MURFREESBORO,
Tenn. — MTSU adjunct professor and
state prehistoric
archaeologist Aaron Deter-Wolf will
discuss his research on ancient tattoo practices Saturday, June 24, as the
special guest of the Rutherford County
Archaeological Society.
The free public discussion of “Tattooing in Antiquity” will begin at noon June 24 at the Heritage
Center of Murfreesboro, located just off the Public Square at 225 W. College
St.
An internationally recognized authority on ancient
tattoos, Deter-Wolf works for the Tennessee Division of Archaeology in the state Department
of Environment and Conservation and has taught courses since 2009 in MTSU’s
Department of Sociology and Anthropology in the College of Liberal Arts. His June
24 presentation will cover recent discoveries in tattoo archaeology, including
his research into ancient Native American tools.
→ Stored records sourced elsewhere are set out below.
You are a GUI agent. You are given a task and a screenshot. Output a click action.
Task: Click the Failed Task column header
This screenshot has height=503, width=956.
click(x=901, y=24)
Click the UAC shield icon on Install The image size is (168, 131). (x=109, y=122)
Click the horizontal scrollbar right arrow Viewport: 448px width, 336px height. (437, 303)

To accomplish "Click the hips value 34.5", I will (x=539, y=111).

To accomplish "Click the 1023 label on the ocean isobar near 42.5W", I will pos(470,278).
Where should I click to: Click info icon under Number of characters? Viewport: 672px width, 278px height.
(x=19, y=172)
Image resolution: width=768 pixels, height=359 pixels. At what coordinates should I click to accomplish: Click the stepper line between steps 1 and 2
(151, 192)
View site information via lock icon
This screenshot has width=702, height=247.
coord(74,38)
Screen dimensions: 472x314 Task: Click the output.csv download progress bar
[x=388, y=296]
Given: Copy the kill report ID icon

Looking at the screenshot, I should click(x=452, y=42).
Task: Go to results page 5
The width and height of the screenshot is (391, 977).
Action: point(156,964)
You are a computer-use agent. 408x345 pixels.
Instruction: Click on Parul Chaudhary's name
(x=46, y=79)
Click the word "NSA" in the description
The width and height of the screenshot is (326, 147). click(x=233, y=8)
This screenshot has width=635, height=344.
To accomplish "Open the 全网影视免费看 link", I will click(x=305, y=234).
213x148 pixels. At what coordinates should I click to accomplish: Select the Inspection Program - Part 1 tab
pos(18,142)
He’s currently working on “Ancient Ink: The
Archaeology of Tattooing,” the first book devoted to studying the practice via
archaeology, and was senior editor for the 2013 book “Drawing with Great
Needles: Ancient Tattoo Traditions of North America.”
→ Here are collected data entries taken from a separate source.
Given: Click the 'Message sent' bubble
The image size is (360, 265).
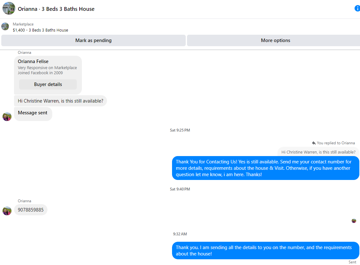Looking at the screenshot, I should click(x=33, y=114).
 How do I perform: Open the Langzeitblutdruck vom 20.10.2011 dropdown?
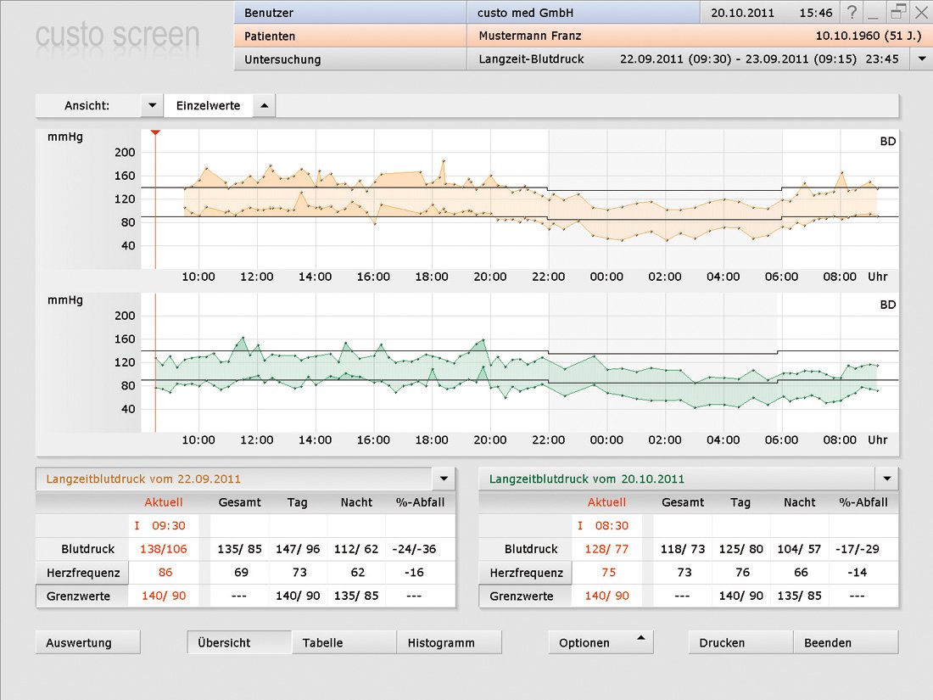pos(887,479)
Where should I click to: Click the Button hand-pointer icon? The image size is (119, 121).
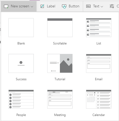pos(64,6)
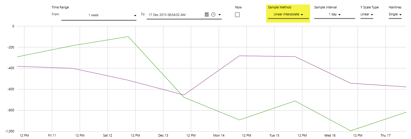Click the clock time picker icon
The height and width of the screenshot is (139, 411).
pyautogui.click(x=213, y=14)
Deter-Wolf shared his expertise on the oldest known
human tattoos in existence on a 2016 episode of PBS’s “NOVA” program, “Iceman
Reborn,” when he explained his discovery disproving the conventional wisdom
that a mummy from the Chinchorro culture found in 1983 in Chile had the oldest
tattoos on record. The true record-holder is a 5,300-year-old mummy nicknamed
“Ötzi the Iceman,” discovered in the Ötzal Alps mountain range along the
Austria-Italy border in 1991.
His current research also includes shell-bearing
Archaic sites in Tennessee’s Middle Cumberland River Valley and foodways
archaeology in the Southeastern United States. Along with his lengthy
membership in the Tennessee Council for
Professional Archaeology, Deter-Wolf is a board member of the international Center
for Tattoo History and Culture.
The Rutherford County Archaeological Society meets
monthly at the Heritage Center and welcomes guest speakers, the community and
professional archaeolog zzy avsts
to discuss the county's past and how to document and learn from it.